The Narrative Medicine Laboratory at San Carlo Hospital (Potenza, Italy)

ImmagineWe host the contribution of Angela Pia Bellettieri, Medical Director Supervisor of the Structure “Quality, Risk Management, and Accreditation” at San Carlo Hospital (Potenza, Italy), about the Narrative Medicine Laboratory experience.

The experience.

In 2013, with an approval by the General Director, was nominated a Working Group, with the aim to carry on the activities of the nascent Narrative Medicine Laboratory. The Working Group is varied, and it includes physicians, nurses, and clerks, and – to better answer to the demand of multidisciplinary required by the Laboratory itself – the support of professionals, such as cultural anthropologists. After a first training phase of the professionals, which saw the participation of some members of the Working Group to the Master in Narrative Medicine of ISTUD Foundation (Milan, Italy), and after a first conference in November 2013, has begun the real field trial, realized according to the following steps:

  • Tools production: patient’s, caregiver’s, professional’s journal.
  • Collection of stories in some Units, such as Medical Oncology, Rheumatology, Hospice.
  • Analysis of stories through Nvivo software.
  • Reports.

The research: objectives and methods.

Even with the general purpose to arrive to the integrated medical chart, for every Unit we tried to seek some specific internal objectives – such as the observation of the communication modalities of a cancer diagnosis, and their consequences on the patient’s emotional impact, or the highlighting of fidelity elements and the relationship between this and the therapeutic adherence in the case of chronic patients.

The tool we decided to use is the journal – so, the free narrative – with the aim to give patient the possibility to make his/her own story flow, without caging it in questionnaires or structured questions.

The journal and collection of stories administration phase has begun in July 2014, and has been concluded in October. The involved Units health personnel collaborated in guiding patients and in choosing an adequate setting in which explain them the project objectives; the journal, instead, was given to be written at home and then returned. This was an almost obliged choice in the Oncological Day Hospital where we met patients before the chemotherapeutic treatment, and whom limited mobility of the arm would have involved some problems in the journal in loco compilation.

We are very satisfied about the observed participation and the patients’ willingness in sharing their stories – an evident sign of the possibility to consider narrative also as a tool to go out of the isolation produced by the disease.

Today, we have about 150 stories that allow us to better know and comprehend patients’ needs. The stories, in fact, have been analyzed through Nvivo software.

In each story have been highlighted the three dimensions of disease, illness and sickness, with the emerging of the pathology from a clinical, subjective and social point of view.

Very focalized on illness were the oncological patients’ narratives, from which – among the main dimensions – is pointed out how much the communication modality of a cancer diagnosis could influence, and how much it conditions coping and the acceptance of the disease.
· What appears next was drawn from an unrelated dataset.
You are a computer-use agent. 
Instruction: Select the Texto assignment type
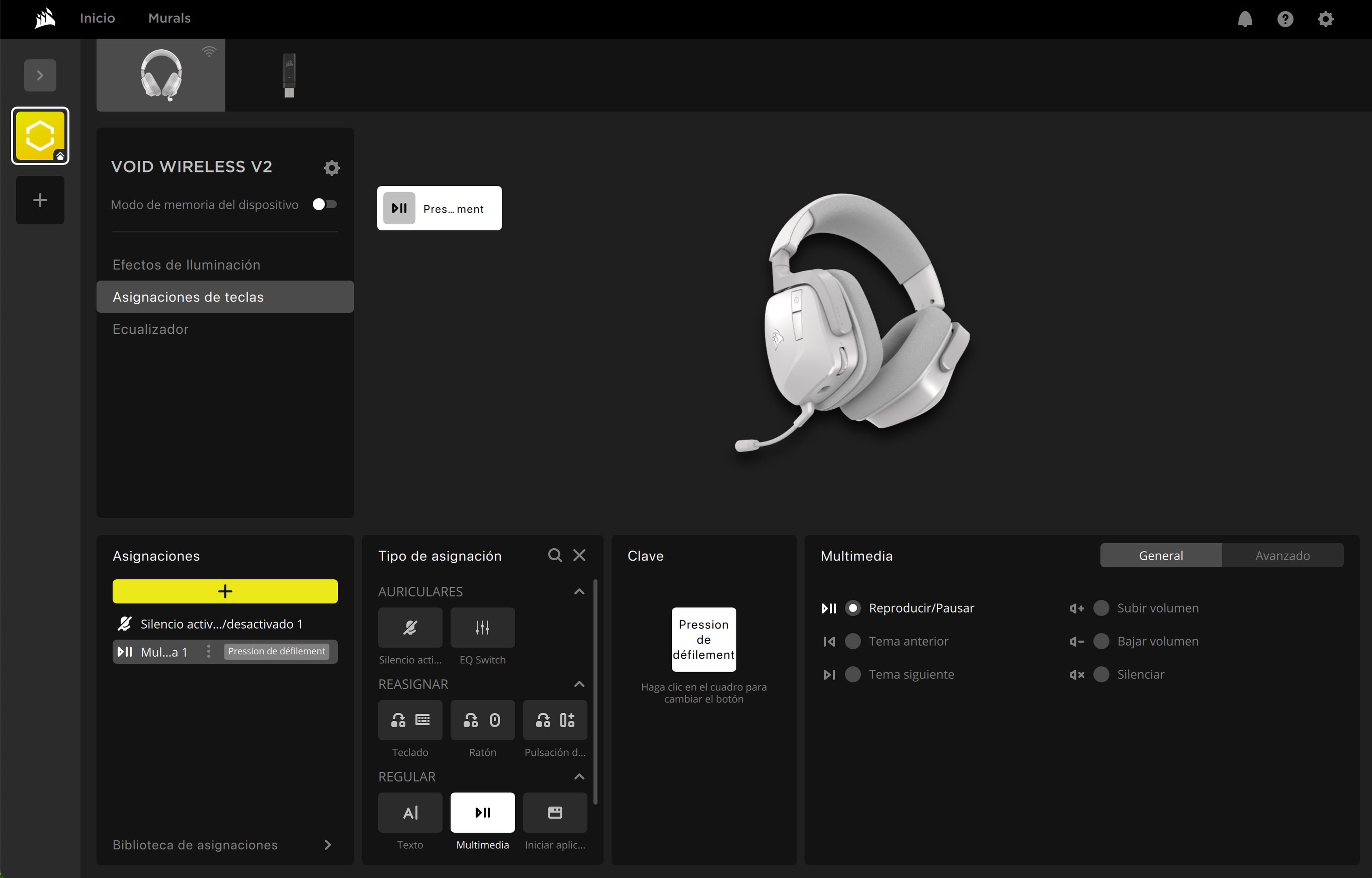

Narratives, in fact, are divided between who showed a “narrative” communication style, tended to make patient informed on what he/she was facing, and who reported a cold and authoritative communication style. It’s true, we are speaking of few cases, but this last communication modality’s consequences could induce patient to take care out of him/her region – a damage for the patient him/herself and for the Hospital.

More centered on disease are rheumatologic patients’ narratives, among whom the 57,5% comes from regions close to Basilicata and arrives at our Hospital after having been in several centers and with several professionals present in the entire national territory. From narrative came out the motivation for which these patients decide to stop at San Carlo’s Rheumatology. Problems of non-compliance are not evidenced – an element to be linked with the relationship of trust between professional and patient, who feels not only a great expertise, but also an important human closeness. It’s an important factor, that gives value to the principle according to which the doctor-patient relationship influences on the way in which patient faces the therapeutic iter.

“My doctor helped me a lot, and thanks to him I feel good. I will never be tired to thank him, because is thanks to his … and his know how with the patient that I better faced the disease”.

Actually, after the congress of the 22th May in our Hospital, we have in the pipeline several training activities, directed to sensitize all operators about Medical Humanities, Complexity and Sustainability themes.

The steps done till today encourage us to continue a long and difficult progress, more and more in line with the Humanization principles. The wish is that the Laboratory’s research activities could interest several Units of our Hospital, with the purpose to observe, for each one, a specific dimension.